Wandeln in staunender Stille

Wie Bilder aus einem Traum: Bei der mystischen Nacht verschmelzen Klang, Licht, Ort und Zeit zu einer Einheit, durch die Trierer wie Touristen verzaubert wandeln.

 Die mystische Seite von Brot und Spiele. TV-Foto: Hans Krämer

Die mystische Seite von Brot und Spiele. TV-Foto: Hans Krämer

Trier. (kah) Die Menschen bewegen sich leise. Hintereinander gehen sie lächelnd durch den tiefblau schillernden Gang, in dem einst Sklaven dafür sorgten, dass sich die Gäste in den darüber gelegenen Bädern wohl fühlen konnten. Sie tasten verträumt nach dem Moos auf den römischen Steinen, als plötzlich eine weiße Gestalt um die Biegung eines einmündenden Ganges huscht. Eine Frau in wallendem weißen Gewand mit einem goldenen Lorbeerkranz in ihren weißen Locken. Sie verharrt. Sieht sich um, so als folge ihr jemand. Blickt ängstlich gegen die Mauer gepresst in das fluoreszierende Blau des langen unterirdischen Ganges. Wie aus dem Nichts tauchen dort aus einem Quergang zwei weitere weiße Gestalten auf, sich in leiser Musik wiegend. Aus der Ferne läuten Glocken.Wie Bilder aus einem Traum wirkt, was der der Elektronik-Musiker Peter Mergener, der Choreograf Alexander Galitskii und Mitglieder vom Tanzensemble des Theaters Trier in den dunklen Gängen der Trierer Kaiserthermen entstehen lassen.

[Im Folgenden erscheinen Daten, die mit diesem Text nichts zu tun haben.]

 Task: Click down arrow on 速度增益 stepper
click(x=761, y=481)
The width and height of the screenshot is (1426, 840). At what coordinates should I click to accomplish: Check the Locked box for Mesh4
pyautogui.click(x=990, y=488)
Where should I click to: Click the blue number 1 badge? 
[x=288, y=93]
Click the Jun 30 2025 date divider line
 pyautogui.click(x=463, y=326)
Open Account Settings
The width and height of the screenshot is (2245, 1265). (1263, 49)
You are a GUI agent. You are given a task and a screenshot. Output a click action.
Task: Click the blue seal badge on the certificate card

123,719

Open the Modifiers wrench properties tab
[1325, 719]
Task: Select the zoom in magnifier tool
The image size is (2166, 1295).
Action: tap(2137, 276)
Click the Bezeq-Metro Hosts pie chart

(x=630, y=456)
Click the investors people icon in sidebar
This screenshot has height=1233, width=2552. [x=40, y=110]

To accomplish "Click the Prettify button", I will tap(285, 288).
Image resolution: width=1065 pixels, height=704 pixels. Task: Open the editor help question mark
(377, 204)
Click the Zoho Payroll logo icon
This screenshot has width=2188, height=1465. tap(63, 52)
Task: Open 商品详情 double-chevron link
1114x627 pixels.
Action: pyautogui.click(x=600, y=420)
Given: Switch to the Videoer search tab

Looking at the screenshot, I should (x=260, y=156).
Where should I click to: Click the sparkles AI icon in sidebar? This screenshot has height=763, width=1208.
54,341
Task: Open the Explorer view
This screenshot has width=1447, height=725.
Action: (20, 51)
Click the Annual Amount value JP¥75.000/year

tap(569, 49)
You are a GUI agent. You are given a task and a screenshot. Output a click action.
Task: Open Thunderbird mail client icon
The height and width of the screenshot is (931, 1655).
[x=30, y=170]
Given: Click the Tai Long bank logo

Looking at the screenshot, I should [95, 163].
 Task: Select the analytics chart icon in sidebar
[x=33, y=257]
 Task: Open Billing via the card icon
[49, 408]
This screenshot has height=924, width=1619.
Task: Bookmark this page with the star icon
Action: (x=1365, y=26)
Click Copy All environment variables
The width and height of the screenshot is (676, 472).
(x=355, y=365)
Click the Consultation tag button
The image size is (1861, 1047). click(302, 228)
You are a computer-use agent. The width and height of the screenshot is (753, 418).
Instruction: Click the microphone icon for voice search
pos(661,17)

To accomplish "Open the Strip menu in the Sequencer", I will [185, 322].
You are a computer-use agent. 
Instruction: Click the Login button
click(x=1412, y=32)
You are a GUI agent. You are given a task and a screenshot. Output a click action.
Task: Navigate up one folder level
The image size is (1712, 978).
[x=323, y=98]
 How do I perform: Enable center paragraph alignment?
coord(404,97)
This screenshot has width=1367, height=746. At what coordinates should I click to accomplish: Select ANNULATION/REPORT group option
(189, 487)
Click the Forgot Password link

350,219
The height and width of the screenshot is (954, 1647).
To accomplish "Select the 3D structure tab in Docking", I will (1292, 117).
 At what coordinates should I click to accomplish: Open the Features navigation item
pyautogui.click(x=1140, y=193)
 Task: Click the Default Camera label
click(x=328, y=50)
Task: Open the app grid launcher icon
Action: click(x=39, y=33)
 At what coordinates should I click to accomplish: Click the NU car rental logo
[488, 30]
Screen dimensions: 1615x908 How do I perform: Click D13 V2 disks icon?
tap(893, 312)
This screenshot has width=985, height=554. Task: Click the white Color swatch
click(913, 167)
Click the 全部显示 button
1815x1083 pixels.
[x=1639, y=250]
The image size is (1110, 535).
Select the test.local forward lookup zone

Klang, Licht und Geschichte verschmelzen hier miteinander. Gemeinsam spüren sie dem rätselhaften Tode Faustas nach, der ermordeten Frau des Kaisers Konstantin. Dass die "mystische Nacht" auch als solche empfunden wird, zeigt sich in der staunenden Stille, mit der die Besucher das alte Gemäuer erkunden - Touristen wie auch Einheimische. Sie werden zu Entdeckern eines geheimnisvollen Ortes. Sobald sich im unterirdischen Labyrinth neue Sichtachsen auftun, warten neue überraschende Sinneseindrücke darauf, stumm bestaunt zu werden.